I’m not attacking positivity or saying it’s bad–it can be a wildly radical act, especially for those whose bodies are marginalised and/or politicised, and I’m not talking about that. I’m speaking from an able-bodied perspective, responding to the kind of body positivity that I’ve grown up with that has still assumed able-bodied as the default. And while I get where that particular mainstream body positivity is coming from, it still feels lacking to me because so often it’s simply about expanding beauty standards. All bodies are (physically) beautiful–therefore they matter. All bodies are beautiful, yes–but that’s not why they matter. And they’re not beautiful because you can fit your body to look like the example they’ve given, and can now be accepted. You also–and I think this is my main issue–can’t establish what’s beautiful without implying, however subtly, that there’s something that isn’t beautiful, which is why the same mantra resurfaces over and over. They matter because these are real human beings and an aesthetic acceptance should not be what makes them seen as such.
I don’t want to elevate my body (beauty) and I don’t want to despise it (not-beauty). I just want it to be. I want stretchmarks, lumps, bumps, discolouration, scars, sagging, and all the other shapes and textures and limitations a body takes–that my body takes–to just be, without needing to quantify any of it. I don’t want to have to tire myself out constantly reminding myself that all of these are still beautiful. Beauty should not come into it. Bodies shift and morph and roll and take on so many shapes and I want that to be accepted as just another thing that bodies do, without saying “but that’s still beautiful too!” For me, I don’t want the ‘But’. I’m tired of ‘Buts’ and ‘Too’s’ and ‘Stills’.

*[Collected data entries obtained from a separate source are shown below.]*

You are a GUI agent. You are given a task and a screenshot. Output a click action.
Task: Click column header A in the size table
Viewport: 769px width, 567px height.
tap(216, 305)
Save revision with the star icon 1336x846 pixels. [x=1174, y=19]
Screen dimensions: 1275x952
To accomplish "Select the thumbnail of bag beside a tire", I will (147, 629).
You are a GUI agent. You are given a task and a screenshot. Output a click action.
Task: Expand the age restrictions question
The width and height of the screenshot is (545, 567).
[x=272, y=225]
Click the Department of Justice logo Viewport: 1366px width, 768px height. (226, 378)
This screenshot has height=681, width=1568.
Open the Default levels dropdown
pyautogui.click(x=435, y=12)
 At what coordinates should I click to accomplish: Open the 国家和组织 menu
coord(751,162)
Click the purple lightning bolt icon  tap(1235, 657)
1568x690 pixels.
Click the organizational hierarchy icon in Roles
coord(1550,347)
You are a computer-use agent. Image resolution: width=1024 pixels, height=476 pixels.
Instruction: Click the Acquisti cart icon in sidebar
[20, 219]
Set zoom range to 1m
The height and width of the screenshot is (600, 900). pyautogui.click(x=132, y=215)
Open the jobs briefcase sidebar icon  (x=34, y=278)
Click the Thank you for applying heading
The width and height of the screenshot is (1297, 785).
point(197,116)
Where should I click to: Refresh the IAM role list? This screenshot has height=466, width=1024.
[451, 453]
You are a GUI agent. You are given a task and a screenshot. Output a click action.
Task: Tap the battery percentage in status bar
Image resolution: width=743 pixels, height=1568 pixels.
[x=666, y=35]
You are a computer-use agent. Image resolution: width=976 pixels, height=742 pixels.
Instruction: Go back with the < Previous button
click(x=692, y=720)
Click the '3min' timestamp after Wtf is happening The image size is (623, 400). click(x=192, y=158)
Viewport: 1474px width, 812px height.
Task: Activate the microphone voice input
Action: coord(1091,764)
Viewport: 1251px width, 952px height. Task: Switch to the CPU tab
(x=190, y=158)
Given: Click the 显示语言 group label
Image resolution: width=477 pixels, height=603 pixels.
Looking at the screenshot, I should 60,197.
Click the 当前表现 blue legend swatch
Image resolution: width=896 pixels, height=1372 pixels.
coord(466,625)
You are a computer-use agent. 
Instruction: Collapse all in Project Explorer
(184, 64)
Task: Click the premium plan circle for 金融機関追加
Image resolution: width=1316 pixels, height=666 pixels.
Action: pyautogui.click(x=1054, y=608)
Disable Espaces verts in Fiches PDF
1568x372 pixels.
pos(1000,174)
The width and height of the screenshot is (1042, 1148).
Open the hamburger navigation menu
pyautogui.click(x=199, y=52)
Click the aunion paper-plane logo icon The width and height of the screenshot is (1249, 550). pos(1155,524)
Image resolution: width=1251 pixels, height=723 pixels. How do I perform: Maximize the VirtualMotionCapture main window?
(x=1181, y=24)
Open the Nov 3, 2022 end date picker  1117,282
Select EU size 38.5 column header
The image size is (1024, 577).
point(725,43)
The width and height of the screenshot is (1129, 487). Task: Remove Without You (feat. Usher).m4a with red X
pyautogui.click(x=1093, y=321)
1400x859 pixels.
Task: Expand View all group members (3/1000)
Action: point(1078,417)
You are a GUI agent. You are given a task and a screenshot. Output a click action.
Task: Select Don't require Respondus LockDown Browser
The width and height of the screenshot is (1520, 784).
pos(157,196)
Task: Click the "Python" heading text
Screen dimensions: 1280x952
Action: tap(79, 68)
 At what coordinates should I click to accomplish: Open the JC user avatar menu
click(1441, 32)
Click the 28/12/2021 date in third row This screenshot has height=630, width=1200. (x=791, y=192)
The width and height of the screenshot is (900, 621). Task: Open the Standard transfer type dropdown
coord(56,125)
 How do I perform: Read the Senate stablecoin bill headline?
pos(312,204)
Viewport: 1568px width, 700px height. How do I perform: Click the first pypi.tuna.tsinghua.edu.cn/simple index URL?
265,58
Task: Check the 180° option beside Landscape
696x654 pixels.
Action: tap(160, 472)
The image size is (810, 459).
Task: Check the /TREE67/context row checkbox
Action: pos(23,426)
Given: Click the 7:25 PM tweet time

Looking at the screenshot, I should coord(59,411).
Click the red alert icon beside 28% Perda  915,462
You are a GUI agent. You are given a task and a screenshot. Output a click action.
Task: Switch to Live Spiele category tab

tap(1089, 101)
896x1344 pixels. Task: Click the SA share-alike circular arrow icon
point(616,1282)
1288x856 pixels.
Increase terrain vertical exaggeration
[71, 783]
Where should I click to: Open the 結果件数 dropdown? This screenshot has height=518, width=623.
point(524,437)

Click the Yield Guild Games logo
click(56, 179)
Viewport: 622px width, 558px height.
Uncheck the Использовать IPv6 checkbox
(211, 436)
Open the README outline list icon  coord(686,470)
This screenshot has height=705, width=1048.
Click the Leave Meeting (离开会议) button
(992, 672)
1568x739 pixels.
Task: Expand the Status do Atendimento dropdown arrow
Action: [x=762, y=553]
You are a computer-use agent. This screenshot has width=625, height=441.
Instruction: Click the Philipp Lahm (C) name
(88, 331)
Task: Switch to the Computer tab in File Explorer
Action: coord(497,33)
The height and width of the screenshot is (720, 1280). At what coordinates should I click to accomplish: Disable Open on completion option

The only way I can think to explain it further is with Walt Whitman–anytime he celebrates the body, it’s because he celebrates being alive. Life is the thing for him–and because life is the thing, everything that falls under it is something sacred: rivers, leaves, birds, people–children, the elderly, his lovers–it doesn’t matter; it is all a revolving, vibrant whole. An I am you, you are me, and we are they and us and everything, kind of thing. He doesn’t isolate any one thing and his foundation isn’t the body, no matter how much he sings of it. It’s Love. And because it’s Love, it extends to everything.
I don’t know if that makes any sense, but that’s what it comes down to for me. I’m not doing anything brave at all–these are just my feelings and all of it is entirely personal to me so I’m by no means trying to make any broad or categorical statements on anything. And as I said, I’m speaking from an able-bodied perspective and that’s the only place I can speak from. Body positivity means different things for different bodies and I’m not here to speak for other bodies whatsoever. This is just how I feel.